SACRAMENTO. (AP) — The campaign for a November ballot initiative that seeks to raise income taxes on most Californians to fund public schools is phasing out a TV ad that criticizes a rival tax measure pushed by Gov. Jerry Brown.
The Proposition 38 campaign, financed by wealthy civil rights attorney Molly Munger, plans to replace the commercial with one that promotes the benefits of its own proposal, spokesman Nathan Ballard said Monday.
The negative ad began airing last week in response to the governor's campaign commercials, some of which mislead voters by saying Sacramento politicians could not touch the money Brown's initiative would raise.

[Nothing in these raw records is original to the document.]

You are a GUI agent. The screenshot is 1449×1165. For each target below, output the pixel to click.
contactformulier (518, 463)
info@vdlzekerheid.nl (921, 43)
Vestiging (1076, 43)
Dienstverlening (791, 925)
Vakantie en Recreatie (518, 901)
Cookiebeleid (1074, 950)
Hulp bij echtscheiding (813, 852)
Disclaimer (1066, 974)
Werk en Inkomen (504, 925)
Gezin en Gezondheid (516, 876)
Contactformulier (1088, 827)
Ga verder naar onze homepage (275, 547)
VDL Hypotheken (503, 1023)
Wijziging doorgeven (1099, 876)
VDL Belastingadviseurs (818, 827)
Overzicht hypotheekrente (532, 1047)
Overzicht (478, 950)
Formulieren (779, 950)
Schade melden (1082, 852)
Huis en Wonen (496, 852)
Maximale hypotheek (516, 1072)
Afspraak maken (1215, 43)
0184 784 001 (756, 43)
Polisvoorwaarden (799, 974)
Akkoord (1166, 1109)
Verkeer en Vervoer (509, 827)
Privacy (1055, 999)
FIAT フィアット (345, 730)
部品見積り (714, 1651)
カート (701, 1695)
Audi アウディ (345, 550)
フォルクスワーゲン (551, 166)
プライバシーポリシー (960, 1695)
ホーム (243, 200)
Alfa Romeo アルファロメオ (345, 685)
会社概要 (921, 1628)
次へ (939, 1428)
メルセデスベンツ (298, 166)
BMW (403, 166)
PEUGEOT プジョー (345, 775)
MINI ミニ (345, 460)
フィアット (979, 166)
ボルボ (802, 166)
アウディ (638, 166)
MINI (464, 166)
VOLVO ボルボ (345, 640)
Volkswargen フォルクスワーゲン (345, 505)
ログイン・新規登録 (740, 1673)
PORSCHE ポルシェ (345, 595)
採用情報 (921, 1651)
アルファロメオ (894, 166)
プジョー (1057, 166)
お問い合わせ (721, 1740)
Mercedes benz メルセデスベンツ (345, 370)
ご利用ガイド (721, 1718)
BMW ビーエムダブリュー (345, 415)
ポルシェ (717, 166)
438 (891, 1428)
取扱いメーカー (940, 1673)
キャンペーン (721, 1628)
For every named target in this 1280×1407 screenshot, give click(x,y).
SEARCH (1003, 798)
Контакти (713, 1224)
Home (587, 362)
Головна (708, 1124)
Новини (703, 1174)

Brown crafted his initiative, Proposition 30, with support from Democratic legislative leaders. If voters approve, it would free up billions of dollars from the state general fund that they could dole out for a variety of state programs.
Brown's initiative would increase the state sales tax by a quarter cent and boost income taxes for people who make more than $250,000 a year to prevent $6 billion in cuts to schools and colleges.
The state PTA, which supports Proposition 38, last week called on both campaigns to immediately stop airing the ads in question and to cease personal attacks.
Ballard said Munger's campaign had made its point and was moving on.
"We value the input of our allies and partners," he said. "But you know, at the end of the day, this is the Yes on 38 campaign, not the No on 30 campaign."
The new commercial for the Munger initiative retains its claim that Sacramento can't touch the $10 billion a year it would raise because the additional tax revenue would be sent directly to school districts.
A spokesman for Brown's Proposition 30, Dan Newman, said the governor's campaign has no plans to pull its current commercials and would continue its "purely positive campaign."
Last week, the campaign criticized Munger and her brother, Charles Munger Jr., as "billionaire bullies" out to destroy California's schools. Charles Munger Jr. has given millions of dollars to a committee that opposes Proposition 30 and supports another measure to stifle fundraising by unions.
Brown's campaign also announced that he would appear Tuesday at a rally for his initiative at the University of California, Los Angeles. It will be his first public campaign appearance for Proposition 30 since August, despite saying its passage was his top priority this year.
Although vote-by-mail ballots were sent out last week, Brown told the San Francisco Chronicle that he has been busy raising money and felt it was too soon to begin campaigning.
"It's definitely a very close and challenging race, and I'm going to spend the next three weeks doing everything I can to make sure we put it over the finish line," he told the newspaper.